初見で執事と判断できるような身なりをした男はすっきりとした黒髪にやる気の無さそうな表情をしていた。
その男はノックをせずに扉を開け、玩具で埋め尽くされた部屋に入る。
「ここにはゴミしかないのか…………………?」
清潔感や少女らしい王女の部屋とはかけ離れた惨状に執事は眉を顰め、床に転がっているこの部屋の主を見つけた。
「ミリアナ様、いい加減にしてください」
床で寝ている少女を叩き起こすと少女はゆっくりと立ち上がり、口の端についた涎を袖で乱暴に拭う。

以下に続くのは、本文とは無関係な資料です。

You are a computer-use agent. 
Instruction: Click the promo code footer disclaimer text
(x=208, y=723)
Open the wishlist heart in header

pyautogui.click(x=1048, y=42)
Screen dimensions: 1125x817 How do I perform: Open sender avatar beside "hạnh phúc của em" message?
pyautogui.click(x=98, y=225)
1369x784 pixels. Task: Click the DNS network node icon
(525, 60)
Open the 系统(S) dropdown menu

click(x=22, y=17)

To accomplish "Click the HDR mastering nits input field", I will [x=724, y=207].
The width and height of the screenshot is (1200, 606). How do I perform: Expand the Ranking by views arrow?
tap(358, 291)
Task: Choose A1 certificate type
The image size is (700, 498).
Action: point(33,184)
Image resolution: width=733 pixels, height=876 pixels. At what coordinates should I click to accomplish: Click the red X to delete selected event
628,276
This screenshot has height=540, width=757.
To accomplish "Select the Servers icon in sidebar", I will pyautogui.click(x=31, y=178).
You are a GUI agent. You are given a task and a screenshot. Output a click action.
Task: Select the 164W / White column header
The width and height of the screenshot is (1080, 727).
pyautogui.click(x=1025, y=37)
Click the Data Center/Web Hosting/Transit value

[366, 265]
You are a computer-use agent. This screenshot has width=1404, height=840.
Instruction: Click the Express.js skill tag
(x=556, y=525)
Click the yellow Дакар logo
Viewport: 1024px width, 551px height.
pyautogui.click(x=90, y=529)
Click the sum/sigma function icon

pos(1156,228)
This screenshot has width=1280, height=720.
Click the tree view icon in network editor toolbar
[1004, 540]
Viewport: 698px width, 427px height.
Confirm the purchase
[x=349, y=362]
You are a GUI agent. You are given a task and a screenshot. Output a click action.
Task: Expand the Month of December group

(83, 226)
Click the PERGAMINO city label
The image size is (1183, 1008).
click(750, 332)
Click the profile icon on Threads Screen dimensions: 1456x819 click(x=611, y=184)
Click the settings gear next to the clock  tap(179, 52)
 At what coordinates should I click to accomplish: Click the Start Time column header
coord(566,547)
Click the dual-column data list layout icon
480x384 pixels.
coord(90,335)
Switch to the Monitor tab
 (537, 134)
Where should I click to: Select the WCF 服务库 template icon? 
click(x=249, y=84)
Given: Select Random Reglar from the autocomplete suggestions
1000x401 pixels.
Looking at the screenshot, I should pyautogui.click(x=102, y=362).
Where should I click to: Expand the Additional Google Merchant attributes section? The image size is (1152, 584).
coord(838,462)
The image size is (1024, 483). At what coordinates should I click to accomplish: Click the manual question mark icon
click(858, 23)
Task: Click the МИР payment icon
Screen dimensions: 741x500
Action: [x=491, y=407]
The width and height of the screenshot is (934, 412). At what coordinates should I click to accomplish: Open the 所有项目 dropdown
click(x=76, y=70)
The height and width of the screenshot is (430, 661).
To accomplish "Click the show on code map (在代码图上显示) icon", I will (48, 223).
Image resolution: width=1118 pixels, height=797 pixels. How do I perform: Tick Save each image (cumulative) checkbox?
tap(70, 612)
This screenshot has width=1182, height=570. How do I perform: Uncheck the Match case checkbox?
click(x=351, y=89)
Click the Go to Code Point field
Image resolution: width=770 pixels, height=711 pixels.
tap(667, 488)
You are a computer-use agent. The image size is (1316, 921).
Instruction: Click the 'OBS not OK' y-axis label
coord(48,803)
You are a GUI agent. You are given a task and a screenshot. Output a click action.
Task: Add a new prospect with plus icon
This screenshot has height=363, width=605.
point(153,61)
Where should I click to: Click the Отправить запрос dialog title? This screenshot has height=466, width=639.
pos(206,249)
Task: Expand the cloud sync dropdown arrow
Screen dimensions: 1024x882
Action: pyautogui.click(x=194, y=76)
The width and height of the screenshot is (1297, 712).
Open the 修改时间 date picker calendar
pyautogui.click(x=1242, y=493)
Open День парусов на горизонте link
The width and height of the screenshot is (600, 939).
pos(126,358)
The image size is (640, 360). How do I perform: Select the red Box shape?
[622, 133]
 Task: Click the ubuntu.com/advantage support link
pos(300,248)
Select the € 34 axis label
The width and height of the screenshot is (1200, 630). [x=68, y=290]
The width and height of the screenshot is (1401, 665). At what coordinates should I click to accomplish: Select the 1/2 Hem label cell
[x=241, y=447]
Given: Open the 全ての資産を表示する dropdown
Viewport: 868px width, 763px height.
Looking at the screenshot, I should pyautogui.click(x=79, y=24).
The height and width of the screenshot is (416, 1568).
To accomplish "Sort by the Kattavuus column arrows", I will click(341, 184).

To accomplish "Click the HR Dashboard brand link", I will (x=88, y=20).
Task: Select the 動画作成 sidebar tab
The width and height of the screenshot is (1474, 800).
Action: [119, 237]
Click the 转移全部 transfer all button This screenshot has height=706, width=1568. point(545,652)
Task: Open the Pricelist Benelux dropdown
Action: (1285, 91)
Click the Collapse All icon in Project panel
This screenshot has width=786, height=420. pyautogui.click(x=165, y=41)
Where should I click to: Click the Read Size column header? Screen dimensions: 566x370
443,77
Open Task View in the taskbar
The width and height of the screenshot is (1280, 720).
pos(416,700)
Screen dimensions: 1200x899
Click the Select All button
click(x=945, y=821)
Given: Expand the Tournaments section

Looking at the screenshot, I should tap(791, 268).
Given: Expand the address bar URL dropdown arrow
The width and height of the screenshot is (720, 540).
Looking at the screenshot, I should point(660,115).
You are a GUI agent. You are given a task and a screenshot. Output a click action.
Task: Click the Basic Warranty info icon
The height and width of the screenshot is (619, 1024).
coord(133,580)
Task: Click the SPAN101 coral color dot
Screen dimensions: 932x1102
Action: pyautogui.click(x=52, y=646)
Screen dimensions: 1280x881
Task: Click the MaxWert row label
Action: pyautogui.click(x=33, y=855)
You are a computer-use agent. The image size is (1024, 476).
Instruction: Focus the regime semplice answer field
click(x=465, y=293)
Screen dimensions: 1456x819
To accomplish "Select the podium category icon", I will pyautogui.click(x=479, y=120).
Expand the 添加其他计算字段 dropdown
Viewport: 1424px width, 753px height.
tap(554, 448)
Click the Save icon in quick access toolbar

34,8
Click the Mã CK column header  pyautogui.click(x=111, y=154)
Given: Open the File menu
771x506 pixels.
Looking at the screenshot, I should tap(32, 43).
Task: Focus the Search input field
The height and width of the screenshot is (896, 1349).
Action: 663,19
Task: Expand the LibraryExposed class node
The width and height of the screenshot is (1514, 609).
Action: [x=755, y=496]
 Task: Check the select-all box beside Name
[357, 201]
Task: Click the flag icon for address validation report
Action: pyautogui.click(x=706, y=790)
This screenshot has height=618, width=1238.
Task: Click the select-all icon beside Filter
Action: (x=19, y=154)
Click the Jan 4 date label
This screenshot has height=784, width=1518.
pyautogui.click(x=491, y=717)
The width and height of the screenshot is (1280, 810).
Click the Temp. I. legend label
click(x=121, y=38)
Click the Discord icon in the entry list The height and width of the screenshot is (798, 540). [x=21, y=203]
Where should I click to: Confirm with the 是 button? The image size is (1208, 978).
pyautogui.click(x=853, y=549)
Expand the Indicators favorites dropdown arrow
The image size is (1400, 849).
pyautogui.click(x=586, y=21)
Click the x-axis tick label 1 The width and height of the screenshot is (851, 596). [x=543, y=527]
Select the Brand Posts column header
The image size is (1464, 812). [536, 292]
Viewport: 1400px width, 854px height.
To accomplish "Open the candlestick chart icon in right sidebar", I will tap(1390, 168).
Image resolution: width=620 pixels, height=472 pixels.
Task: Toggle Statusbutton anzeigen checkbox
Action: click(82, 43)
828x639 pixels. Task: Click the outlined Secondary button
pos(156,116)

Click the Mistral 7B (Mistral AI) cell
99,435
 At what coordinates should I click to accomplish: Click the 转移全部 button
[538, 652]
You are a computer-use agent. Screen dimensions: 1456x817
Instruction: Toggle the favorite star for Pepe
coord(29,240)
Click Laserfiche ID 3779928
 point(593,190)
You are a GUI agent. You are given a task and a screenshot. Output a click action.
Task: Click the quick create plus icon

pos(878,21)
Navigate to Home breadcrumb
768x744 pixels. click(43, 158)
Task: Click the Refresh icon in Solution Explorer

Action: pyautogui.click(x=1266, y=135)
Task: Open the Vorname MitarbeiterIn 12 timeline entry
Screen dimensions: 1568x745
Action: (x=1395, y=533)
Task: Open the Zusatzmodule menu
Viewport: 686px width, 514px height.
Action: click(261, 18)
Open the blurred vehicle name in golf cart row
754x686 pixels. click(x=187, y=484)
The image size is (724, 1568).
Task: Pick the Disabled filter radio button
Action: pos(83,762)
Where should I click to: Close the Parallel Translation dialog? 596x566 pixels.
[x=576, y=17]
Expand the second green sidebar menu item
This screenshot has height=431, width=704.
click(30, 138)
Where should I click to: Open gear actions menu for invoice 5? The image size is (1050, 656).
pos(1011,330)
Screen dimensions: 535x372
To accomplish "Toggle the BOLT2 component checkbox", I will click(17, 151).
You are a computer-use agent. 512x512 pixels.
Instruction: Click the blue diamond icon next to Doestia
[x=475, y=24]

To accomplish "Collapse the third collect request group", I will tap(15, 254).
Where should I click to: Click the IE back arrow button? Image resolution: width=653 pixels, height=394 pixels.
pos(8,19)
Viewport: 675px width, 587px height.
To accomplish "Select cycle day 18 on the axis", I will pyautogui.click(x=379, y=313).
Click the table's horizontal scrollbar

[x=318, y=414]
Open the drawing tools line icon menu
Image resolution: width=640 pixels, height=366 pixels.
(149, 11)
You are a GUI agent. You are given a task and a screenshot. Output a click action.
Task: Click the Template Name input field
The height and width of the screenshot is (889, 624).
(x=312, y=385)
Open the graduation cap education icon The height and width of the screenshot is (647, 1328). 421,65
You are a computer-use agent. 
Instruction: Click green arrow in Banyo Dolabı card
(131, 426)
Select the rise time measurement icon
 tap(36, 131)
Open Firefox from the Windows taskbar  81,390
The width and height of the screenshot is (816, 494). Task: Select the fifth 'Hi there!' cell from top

長い髪は絹のように白く、サファイアのような蒼い瞳は眠いのか何度もまばたきを繰り返していた。
「何ですか?」
「この汚い残骸をどうにかして下さい」
執事は玩具を指差し、惚けているミリアナの腹にすかさず肘打ちを入れる。
「痛ッ! 貴方は誰ですか!?」
「私ですか?私は今日から貴女の執事です」
表情一つ変えずに執事と名乗った男は恭しく一礼し、ミリアナは男を睨みながら痛む腹を必死になって撫でることぐらいしか出来ない。
だが、そんな出会いにも一つは良いことがあるだろうと思い、涙目でミリアナは手早く着替えを済ませていく姿を影から見守っていた老執事はそっと目に涙を浮かべていた。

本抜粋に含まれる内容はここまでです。